It can be very time consuming to write repetitive scenarios with different permutations of data values. It can also be difficult for the reader to understand many separate but similar scenarios. This can be improved by using the `scenario outline` and its example table, thus combining similar scenarios with different combinations of similar data values into one Scenario Outline. A Scenario Outline is always followed by an example table: `Examples`. The example table in scenario outline is used to combine multiple similar scenarios into a single scenario in the feature file. It provides one set of data per scenario. Each new row of the example table is run as a different scenario. The data values in a single row of data are passed to the step definition at the run time of a scenario.

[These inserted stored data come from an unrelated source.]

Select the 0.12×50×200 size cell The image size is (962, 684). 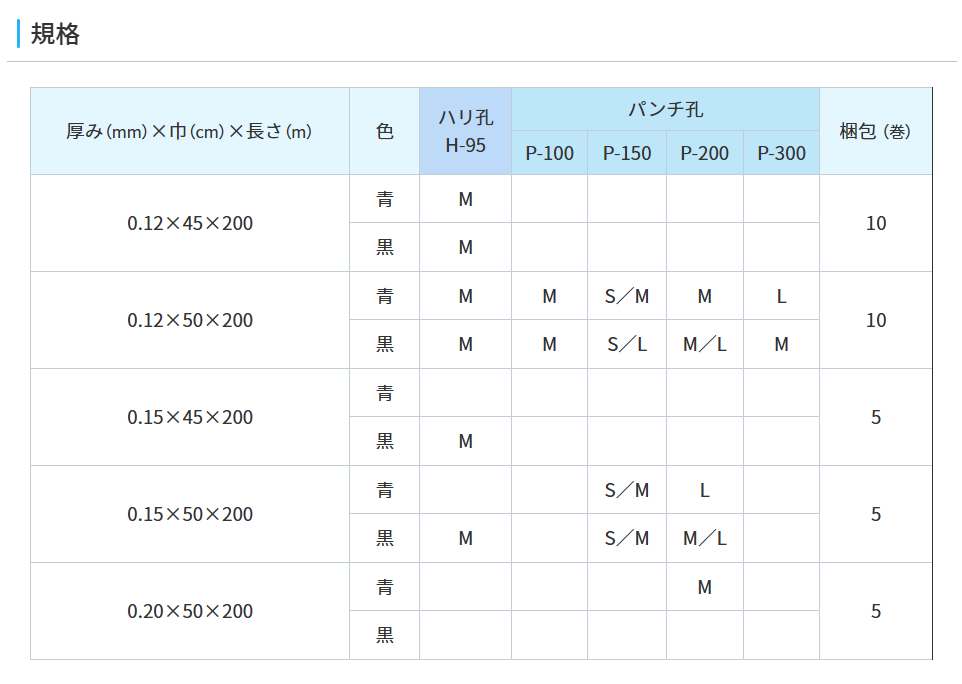(x=190, y=320)
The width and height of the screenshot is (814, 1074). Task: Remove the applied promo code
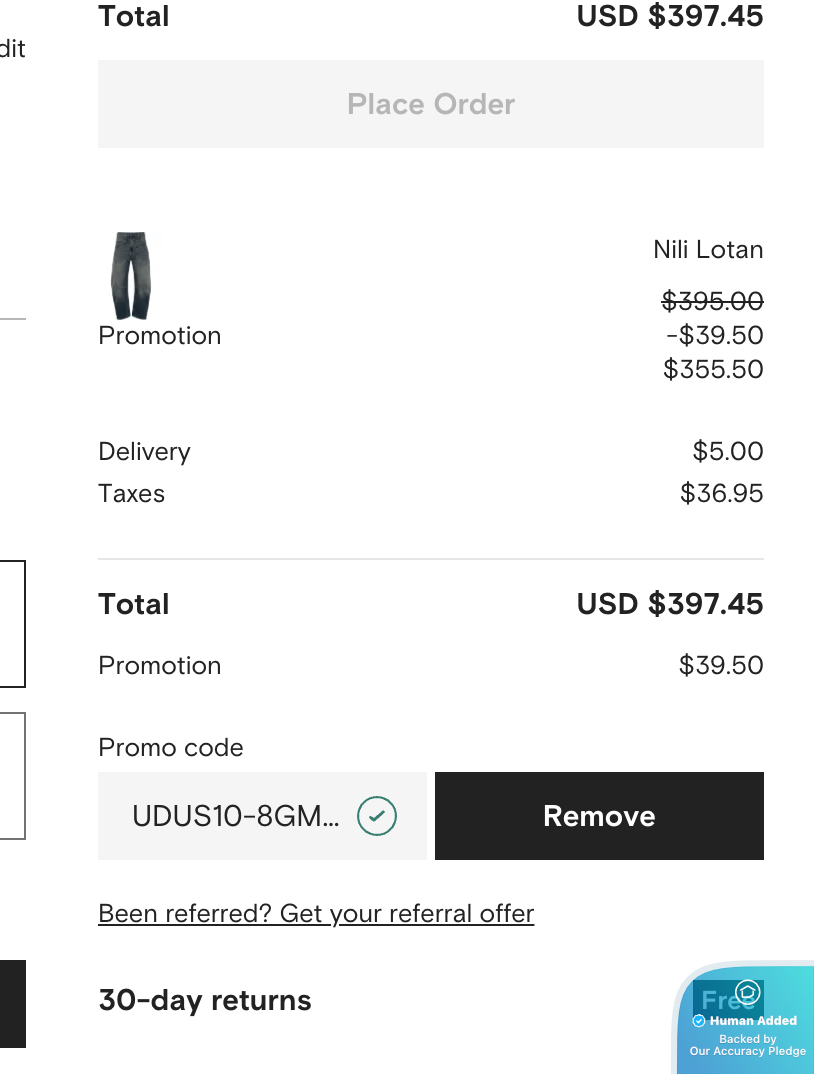599,816
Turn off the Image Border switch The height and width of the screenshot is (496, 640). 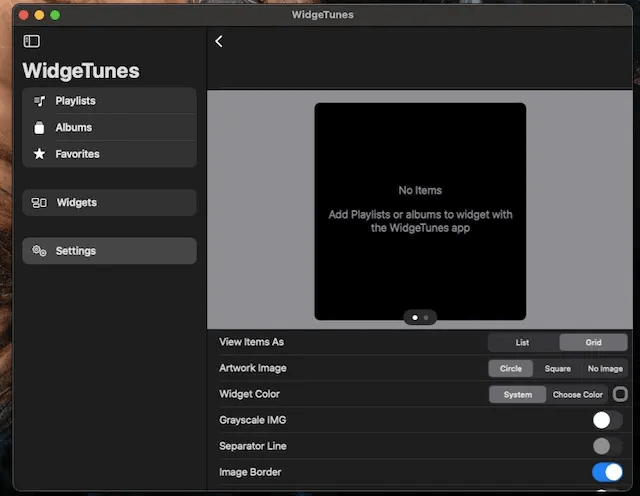607,472

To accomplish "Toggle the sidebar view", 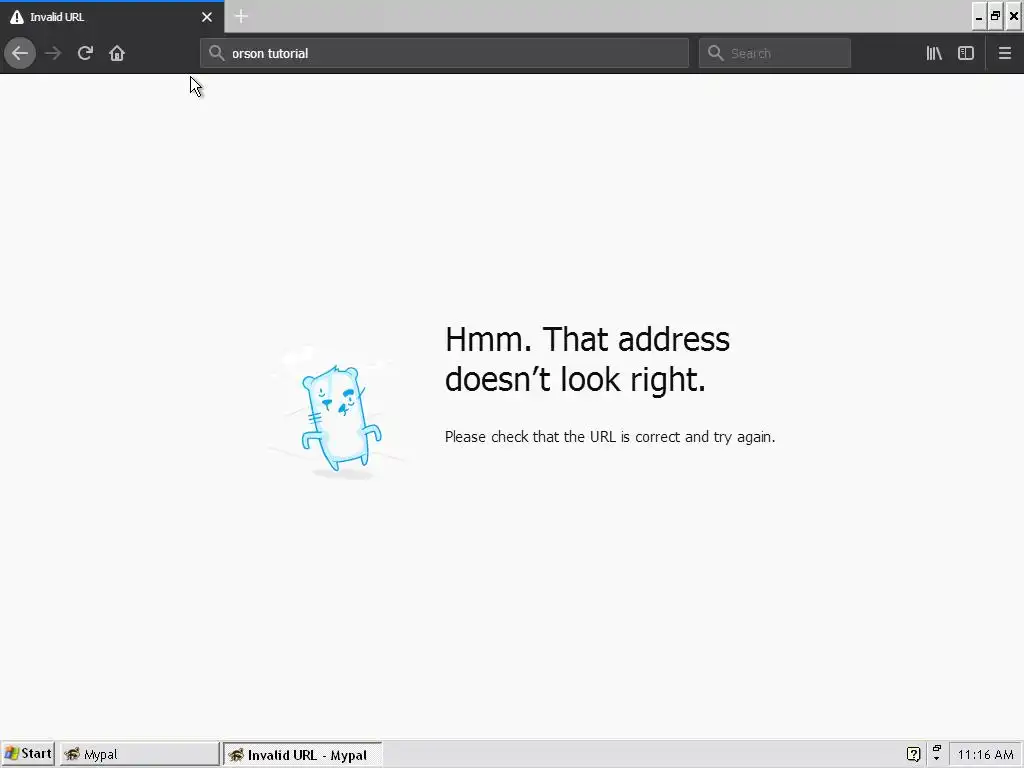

A scenario outline replaces variables with the value from the examples table. Each row in the examples table is considered to be a scenario.

In the scenario outline, the data values do not need to be hardcoded in the step definition. Rather the values are replaced with the name of the parameter itself.

In the above example of candies, if we observe closely, all three scenarios have the same statements, only the parameter value (total/consumed/remaining number of candies) is changing. This is where the significance of the scenario outline comes into the picture.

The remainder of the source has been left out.